-- EXERCISE MATERIAL follows --

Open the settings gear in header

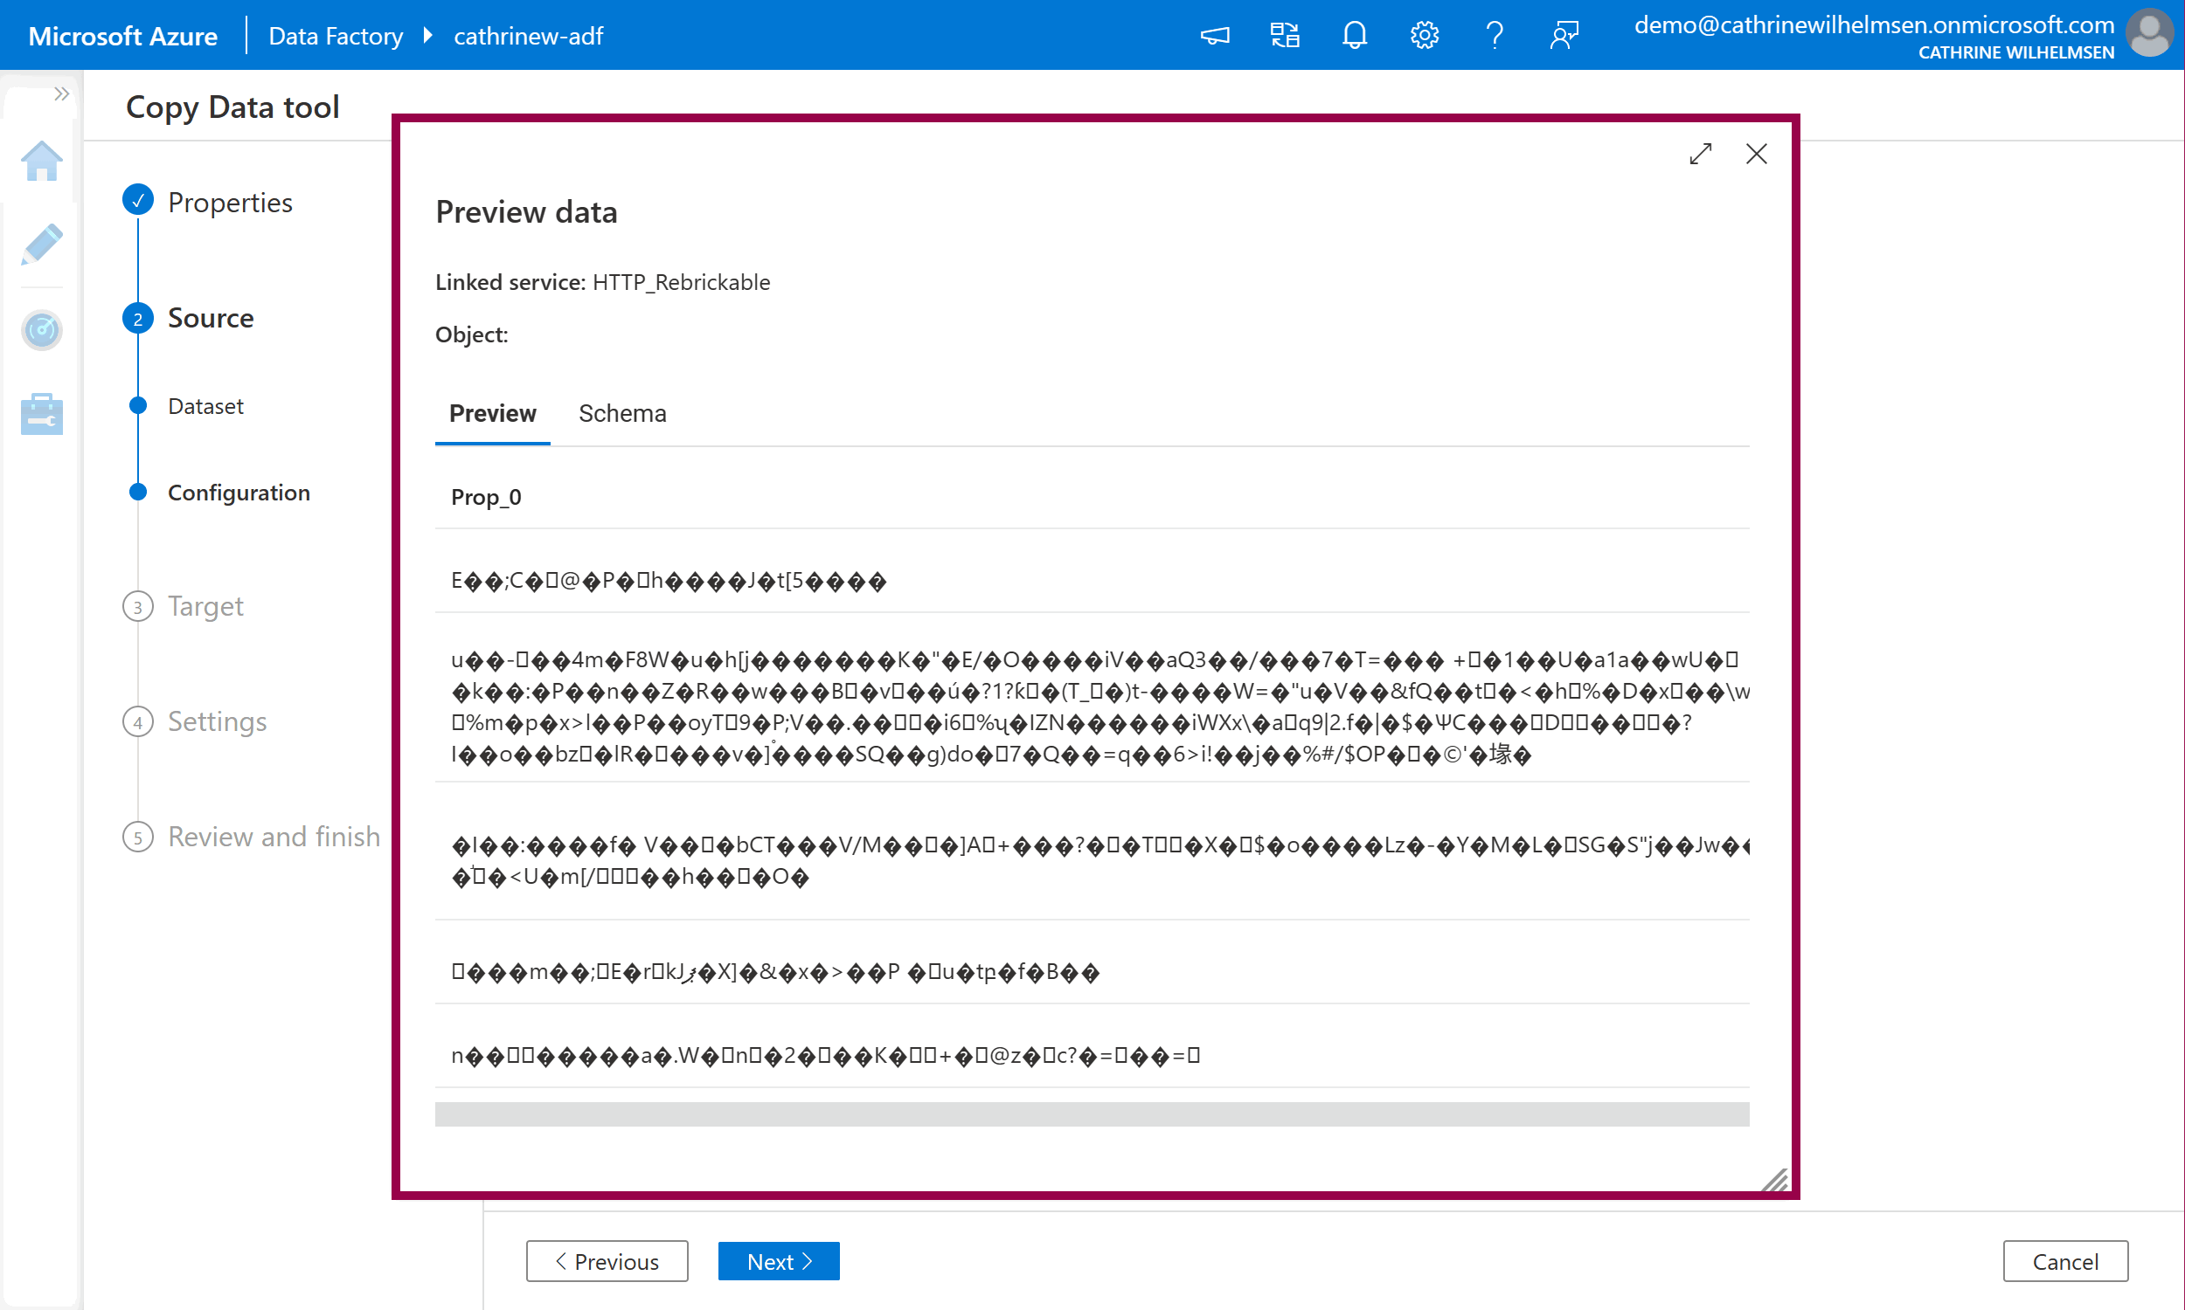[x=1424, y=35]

-- EXERCISE MATERIAL concluded --
-- EXERCISE MATERIAL follows --

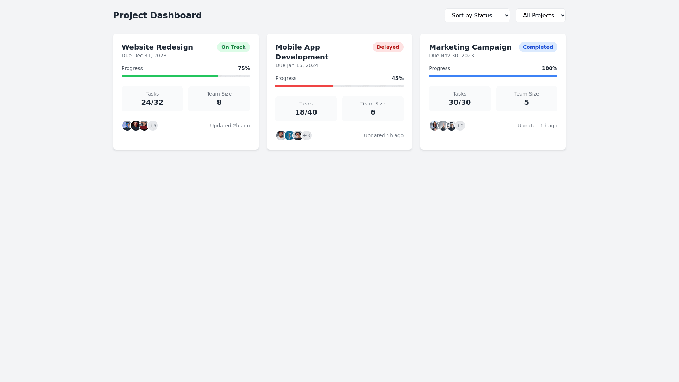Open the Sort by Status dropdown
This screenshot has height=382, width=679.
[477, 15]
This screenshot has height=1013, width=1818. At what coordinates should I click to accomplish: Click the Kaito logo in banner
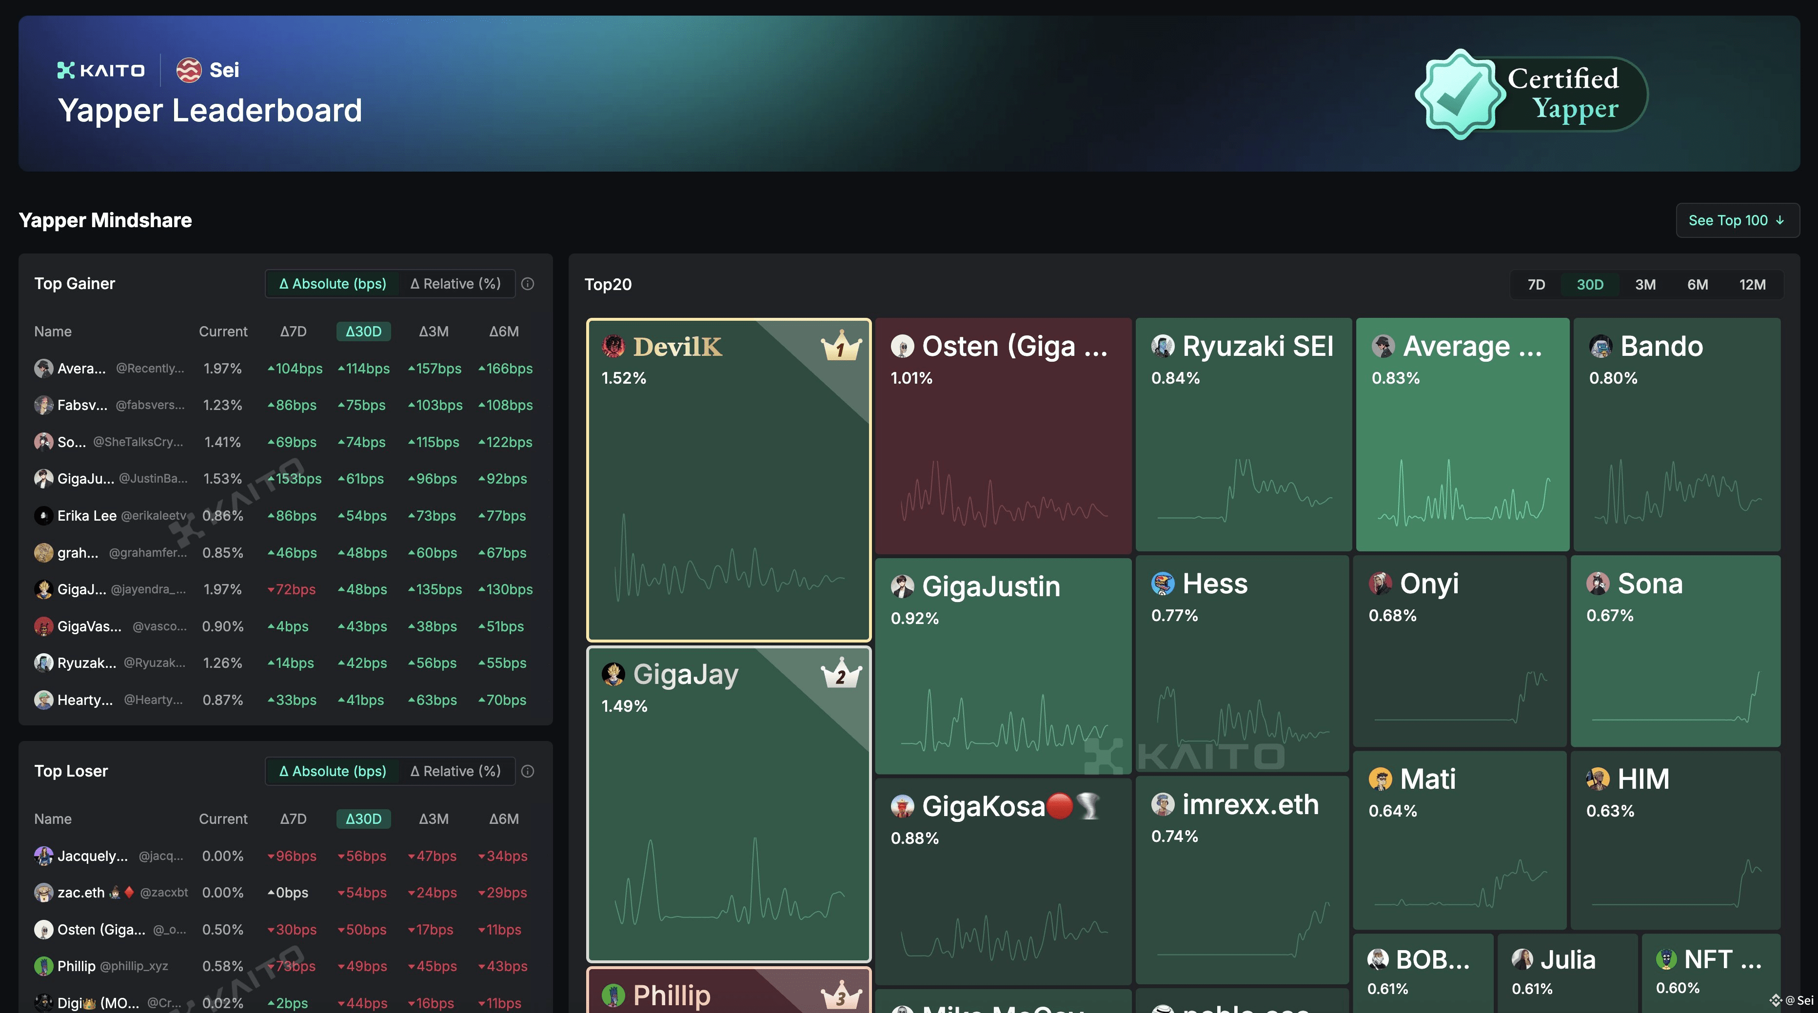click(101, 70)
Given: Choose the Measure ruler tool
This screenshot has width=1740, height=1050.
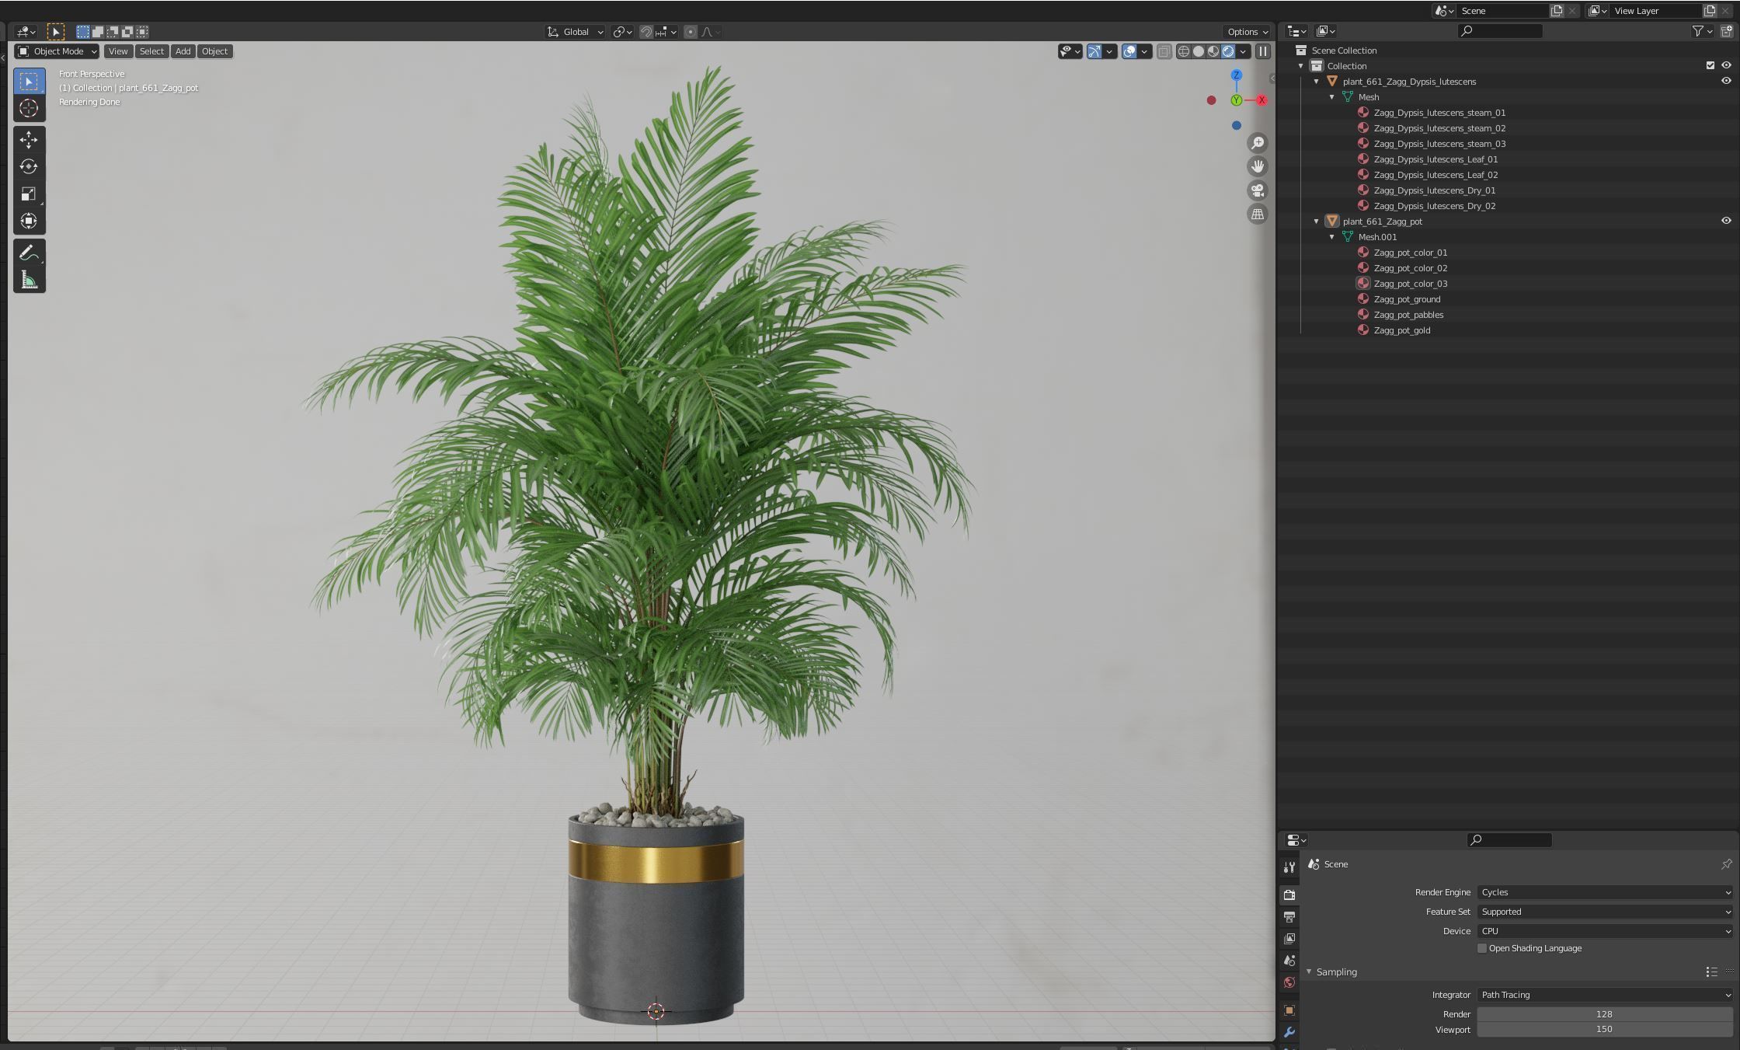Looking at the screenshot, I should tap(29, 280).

-- EXERCISE MATERIAL concluded --

EXERCISE
In the listing above, find the line containing "This screenshot has height=1013, width=1818." and the line containing "Given: Choose the Measure ruler tool", then output those two lines and everything between them exactly as written, without the images.

EXERCISE RESULT
This screenshot has height=1013, width=1818. At what coordinates should I click to accomplish: Click the Kaito logo in banner
click(101, 70)
Given: Choose the Measure ruler tool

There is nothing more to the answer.